Introducción
Las bacteriemias polimicrobianas (BP) tienen una elevada mortalidad en relación a las monomicrobianas, influidas por la alta tasa de tratamiento empírico inadecuado. Es crucial conocer la epidemiología local y contar con métodos diagnósticos rápidos y eficientes.
Aunque los hemocultivos (HC) convencionales siguen siendo el método más utilizado, las técnicas moleculares (PCR múltiple) identifican en menor tiempo múltiples microorganismos simultáneamente y los principales mecanismos de resistencia.
Objetivos
Determinar el foco de origen más frecuente y los gérmenes implicados.
Evaluar la concordancia entre las técnicas moleculares y el cultivo convencional (CC).

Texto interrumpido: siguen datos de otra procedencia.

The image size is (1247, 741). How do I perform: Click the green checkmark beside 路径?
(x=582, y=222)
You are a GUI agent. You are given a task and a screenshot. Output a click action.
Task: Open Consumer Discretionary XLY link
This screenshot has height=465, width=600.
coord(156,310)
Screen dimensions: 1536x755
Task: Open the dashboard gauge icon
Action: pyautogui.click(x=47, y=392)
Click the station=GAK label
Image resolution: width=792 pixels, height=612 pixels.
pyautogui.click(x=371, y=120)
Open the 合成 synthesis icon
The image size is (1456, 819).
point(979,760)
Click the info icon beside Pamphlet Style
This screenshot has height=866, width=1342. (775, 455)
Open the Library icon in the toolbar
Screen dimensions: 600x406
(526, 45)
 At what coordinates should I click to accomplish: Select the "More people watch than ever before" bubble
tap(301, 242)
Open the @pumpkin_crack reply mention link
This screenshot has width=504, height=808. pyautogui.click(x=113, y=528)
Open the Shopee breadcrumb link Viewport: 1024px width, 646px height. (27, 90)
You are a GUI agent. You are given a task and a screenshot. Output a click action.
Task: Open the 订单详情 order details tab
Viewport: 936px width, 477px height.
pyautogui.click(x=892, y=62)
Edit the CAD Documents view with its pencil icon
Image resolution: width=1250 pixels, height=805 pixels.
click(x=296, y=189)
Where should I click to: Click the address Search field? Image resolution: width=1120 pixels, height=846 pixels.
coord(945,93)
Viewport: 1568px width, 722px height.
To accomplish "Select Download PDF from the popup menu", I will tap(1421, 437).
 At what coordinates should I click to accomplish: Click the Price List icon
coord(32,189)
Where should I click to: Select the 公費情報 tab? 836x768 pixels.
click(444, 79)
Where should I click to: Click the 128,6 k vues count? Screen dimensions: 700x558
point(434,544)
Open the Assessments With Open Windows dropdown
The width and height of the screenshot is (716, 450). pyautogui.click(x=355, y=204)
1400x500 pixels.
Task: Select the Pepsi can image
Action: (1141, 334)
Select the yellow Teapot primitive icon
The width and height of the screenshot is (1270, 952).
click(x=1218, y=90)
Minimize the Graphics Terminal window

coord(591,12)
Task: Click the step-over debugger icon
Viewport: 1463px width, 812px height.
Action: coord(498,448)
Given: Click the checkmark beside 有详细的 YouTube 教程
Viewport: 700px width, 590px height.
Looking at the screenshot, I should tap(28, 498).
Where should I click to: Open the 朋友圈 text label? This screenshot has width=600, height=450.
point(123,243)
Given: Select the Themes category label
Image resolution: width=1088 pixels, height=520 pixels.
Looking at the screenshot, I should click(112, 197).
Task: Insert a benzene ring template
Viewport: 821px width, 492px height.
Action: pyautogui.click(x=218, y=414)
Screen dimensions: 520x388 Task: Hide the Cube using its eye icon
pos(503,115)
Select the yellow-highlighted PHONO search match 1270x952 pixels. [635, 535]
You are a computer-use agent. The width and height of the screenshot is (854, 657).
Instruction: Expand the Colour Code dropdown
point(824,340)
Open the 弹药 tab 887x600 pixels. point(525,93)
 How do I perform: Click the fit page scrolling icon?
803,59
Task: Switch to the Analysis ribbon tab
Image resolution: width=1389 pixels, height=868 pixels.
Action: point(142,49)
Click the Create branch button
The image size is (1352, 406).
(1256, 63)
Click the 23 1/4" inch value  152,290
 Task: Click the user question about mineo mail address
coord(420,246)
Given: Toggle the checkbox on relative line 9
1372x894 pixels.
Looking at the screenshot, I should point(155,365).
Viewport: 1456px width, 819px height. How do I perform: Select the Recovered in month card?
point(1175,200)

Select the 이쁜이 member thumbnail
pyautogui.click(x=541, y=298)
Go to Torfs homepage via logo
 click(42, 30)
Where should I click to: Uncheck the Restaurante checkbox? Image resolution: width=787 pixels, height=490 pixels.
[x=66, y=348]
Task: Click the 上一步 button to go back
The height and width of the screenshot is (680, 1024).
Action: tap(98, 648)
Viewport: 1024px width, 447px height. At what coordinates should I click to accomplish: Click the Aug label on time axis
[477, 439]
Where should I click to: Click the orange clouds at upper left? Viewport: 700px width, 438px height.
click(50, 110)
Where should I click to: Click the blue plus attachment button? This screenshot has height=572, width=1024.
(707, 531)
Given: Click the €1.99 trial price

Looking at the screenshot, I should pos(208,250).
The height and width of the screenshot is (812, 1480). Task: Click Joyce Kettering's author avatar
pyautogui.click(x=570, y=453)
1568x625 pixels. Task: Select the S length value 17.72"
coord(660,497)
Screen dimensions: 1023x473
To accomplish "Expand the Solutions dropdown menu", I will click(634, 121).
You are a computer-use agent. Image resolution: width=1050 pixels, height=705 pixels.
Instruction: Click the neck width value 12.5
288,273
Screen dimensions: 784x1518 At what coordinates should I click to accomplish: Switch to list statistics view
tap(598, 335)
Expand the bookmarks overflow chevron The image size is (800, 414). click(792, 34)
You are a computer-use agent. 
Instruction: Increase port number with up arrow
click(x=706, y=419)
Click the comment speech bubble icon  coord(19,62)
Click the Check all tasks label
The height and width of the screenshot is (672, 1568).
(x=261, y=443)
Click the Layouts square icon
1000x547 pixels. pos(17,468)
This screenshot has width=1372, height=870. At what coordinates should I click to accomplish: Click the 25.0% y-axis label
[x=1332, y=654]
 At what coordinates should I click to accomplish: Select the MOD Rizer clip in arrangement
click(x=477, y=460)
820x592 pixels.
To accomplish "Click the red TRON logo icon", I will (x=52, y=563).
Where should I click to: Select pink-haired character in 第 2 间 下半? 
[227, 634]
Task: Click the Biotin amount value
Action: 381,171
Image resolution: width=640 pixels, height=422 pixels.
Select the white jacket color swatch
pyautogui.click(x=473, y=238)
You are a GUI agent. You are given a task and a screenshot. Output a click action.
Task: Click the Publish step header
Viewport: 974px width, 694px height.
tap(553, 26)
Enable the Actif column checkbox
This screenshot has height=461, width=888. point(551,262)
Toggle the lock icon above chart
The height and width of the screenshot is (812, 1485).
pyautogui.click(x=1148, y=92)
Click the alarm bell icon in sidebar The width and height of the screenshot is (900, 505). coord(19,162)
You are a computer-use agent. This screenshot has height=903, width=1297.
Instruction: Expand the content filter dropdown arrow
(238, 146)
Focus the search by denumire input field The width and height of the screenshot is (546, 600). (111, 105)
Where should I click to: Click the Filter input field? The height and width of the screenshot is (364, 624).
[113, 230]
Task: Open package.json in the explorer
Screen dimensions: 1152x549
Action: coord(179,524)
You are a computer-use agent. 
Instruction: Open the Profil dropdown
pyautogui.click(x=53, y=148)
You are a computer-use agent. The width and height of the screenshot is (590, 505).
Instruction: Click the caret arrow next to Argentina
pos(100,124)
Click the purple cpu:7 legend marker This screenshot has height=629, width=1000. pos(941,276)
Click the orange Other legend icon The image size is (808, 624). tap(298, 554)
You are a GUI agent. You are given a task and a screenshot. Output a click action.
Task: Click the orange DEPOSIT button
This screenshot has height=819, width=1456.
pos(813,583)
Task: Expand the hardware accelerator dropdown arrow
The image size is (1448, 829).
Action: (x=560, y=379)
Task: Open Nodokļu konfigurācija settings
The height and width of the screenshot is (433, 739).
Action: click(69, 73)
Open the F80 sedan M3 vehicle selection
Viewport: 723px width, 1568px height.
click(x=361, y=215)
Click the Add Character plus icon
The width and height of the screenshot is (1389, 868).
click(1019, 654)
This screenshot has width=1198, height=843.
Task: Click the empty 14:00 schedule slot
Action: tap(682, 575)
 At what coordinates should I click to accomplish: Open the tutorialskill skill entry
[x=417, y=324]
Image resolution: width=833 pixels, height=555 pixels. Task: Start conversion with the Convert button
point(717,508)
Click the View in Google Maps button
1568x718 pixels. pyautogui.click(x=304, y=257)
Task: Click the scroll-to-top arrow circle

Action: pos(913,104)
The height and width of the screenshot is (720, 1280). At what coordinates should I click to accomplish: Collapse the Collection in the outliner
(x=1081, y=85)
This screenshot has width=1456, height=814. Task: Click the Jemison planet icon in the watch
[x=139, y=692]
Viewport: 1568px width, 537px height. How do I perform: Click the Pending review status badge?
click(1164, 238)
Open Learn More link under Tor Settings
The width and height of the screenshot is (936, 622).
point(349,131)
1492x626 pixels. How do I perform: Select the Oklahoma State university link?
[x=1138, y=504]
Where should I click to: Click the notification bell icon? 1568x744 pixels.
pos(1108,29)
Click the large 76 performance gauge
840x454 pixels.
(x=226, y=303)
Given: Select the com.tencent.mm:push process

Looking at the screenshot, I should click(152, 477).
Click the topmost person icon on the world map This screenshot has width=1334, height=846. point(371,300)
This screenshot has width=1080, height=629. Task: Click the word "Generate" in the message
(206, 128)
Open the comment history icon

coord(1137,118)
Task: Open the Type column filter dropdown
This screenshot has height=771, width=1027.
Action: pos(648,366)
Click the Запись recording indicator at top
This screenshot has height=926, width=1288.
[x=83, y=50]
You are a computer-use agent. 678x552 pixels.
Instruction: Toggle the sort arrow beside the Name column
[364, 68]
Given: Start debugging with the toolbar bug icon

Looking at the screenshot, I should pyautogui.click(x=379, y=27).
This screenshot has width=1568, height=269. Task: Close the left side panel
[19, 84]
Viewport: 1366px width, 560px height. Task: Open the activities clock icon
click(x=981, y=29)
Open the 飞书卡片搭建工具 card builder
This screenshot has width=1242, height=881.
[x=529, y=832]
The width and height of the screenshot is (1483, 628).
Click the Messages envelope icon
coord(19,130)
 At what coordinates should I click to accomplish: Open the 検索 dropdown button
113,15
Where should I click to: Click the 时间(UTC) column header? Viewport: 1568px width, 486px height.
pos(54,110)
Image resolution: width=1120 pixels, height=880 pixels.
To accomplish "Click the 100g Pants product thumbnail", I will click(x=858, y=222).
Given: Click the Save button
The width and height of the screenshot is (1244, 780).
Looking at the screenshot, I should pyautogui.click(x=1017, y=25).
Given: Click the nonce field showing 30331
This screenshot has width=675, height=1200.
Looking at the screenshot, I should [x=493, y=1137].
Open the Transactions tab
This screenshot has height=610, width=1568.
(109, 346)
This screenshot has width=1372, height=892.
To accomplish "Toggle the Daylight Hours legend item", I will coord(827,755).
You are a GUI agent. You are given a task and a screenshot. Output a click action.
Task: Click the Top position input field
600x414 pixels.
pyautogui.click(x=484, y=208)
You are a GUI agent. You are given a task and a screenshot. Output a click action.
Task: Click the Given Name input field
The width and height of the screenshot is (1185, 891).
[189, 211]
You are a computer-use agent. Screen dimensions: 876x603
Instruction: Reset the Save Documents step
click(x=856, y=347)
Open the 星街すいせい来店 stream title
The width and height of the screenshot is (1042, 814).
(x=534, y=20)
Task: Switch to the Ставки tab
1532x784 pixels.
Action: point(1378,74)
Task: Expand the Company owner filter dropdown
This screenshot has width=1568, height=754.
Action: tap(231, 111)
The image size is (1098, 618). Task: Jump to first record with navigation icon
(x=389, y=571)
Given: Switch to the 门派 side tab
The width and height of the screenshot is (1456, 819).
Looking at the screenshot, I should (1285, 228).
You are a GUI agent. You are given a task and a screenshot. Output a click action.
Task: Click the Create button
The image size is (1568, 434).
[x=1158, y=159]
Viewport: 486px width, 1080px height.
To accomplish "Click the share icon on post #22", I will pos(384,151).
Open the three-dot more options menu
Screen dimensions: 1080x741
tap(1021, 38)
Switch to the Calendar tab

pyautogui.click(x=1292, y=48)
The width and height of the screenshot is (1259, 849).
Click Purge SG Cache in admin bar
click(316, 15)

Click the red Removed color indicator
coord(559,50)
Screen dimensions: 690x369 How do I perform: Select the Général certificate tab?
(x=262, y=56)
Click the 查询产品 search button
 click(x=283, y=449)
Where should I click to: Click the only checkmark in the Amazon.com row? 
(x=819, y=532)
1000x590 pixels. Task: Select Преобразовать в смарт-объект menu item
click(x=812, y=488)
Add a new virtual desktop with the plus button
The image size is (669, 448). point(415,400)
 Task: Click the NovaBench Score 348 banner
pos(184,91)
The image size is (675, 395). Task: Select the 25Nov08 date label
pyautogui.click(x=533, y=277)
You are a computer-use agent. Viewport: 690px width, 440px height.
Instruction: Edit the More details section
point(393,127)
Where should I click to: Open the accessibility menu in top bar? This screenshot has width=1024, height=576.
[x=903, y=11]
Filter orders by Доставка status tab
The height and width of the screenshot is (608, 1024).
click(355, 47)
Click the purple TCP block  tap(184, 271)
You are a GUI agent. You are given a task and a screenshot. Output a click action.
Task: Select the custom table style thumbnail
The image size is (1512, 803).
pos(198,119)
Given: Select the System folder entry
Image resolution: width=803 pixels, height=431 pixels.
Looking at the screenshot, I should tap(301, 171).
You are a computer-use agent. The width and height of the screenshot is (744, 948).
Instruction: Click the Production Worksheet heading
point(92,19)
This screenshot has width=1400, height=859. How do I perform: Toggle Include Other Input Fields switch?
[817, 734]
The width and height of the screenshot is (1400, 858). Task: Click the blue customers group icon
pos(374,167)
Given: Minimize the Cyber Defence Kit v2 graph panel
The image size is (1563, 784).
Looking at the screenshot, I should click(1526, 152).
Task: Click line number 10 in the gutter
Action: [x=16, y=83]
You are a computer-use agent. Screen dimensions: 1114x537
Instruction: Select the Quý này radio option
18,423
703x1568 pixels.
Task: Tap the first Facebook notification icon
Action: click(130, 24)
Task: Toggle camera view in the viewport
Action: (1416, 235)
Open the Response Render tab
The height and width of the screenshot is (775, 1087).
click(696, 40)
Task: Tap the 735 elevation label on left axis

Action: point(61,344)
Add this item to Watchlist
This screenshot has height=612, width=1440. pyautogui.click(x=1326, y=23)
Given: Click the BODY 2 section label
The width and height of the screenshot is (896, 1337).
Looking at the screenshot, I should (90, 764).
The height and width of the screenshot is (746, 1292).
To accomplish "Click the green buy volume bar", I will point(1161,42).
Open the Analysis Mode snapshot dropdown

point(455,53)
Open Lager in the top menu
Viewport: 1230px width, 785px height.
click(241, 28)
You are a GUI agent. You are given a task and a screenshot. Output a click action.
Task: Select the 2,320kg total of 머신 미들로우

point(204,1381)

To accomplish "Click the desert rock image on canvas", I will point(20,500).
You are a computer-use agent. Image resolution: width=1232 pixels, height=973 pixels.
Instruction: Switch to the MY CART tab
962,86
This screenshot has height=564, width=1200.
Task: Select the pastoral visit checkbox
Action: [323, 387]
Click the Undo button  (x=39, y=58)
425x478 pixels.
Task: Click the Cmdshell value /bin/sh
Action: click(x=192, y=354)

Describir los cambios de tratamiento realizados con los resultados de las técnicas moleculares.
Valorar la mortalidad global en relación a las conductas tomadas.
Material Y Métodos
Estudio retrospectivo, descriptivo y observacional. Se incluyeron episodios de BP en pacientes internados desde septiembre de 2016 hasta marzo de 2018. Los HC fueron incubados en medio automatizado (Bact-Alert®). La identificación y sensibilidad se realizó con Vitek2C y PCR múltiple (FilmArrays®Panel BCID).
Se definió BP a la presencia de al menos dos microorganismos diferentes encontrados en los HC.
Se consideró tratamiento antibiótico empírico inadecuado si no incluía al menos un antibiótico activo in vitro contra alguno de los microorganismos. Los ajustes fueron realizados dentro de las 24 hs del HC positivo.
Se procesaron los datos con Microsoft Excel y SPSS23.
Resultados
Se incluyeron 51 episodios de BP en 46 pacientes. El 70,6% fueron hombres. La mediana de edad fue de 64 años (17–95). El principal foco de origen fue abdominal en 29,4%(15).
Se identificaron 131 cepas por PCR múltiple; 60%(79) fueron bacilos gram negativos: 26 K.pneumoniae, 14 A.baumannii, 13 E.coli, 10 P.aeuriginosa, 9 E.cloacae, 4 S.marcescens, 2 P.mirabilis, 2 K.oxytoca. El 35.8%(47) cocos gram positivos, 26 Staphilococcus coagulasa negativa, 11 Enterococcus sp y 6 S.aureus. El 3,8% fueron Candida spp (3 C.albicans, 2 C.parapsilosis). De estas, 18 no se aislaron en CC. De los 117 aislamientos por CC, 4 no fueron identificados por PCR múltiple, 3 debido a que no forman parte de su base de datos (Pseudomona pútida, Stenotrophomona maltophilia, Providencia stuartii). Esto representa una sensibilidad del método de 97,03%(131/135) y una concordancia del 80,7% entre ambas técnicas. El 31,4%(16) fueron KPC positivos.
La terapia empírica fue inadecuada en 27 episodios (52,9%), 2 fallecieron previo al ajuste. Se adecuó el tratamiento en 29(56,9%), de los cuales en 25(86,2%) se aumentó el espectro antibiótico, y en 4(13,8%) se redujo.
La mortalidad global de pacientes con BP fue del 35,3% sin diferencia significativa (p:0.49) entre los que recibieron tratamiento adecuado e inadecuado (37,5% y 33,3% respectivamente).
Conclusión
Los bacilos gram negativos fueron los microorganismos predominantes en las BP.
La PCR múltiple es un método diagnóstico rápido con alto rendimiento en la identificación de bacterias y levaduras a partir de HC positivos. La mortalidad en los pacientes con tratamiento empírico inadecuado no fue significativamente mayor posiblemente atribuible al ajuste antibiótico precoz.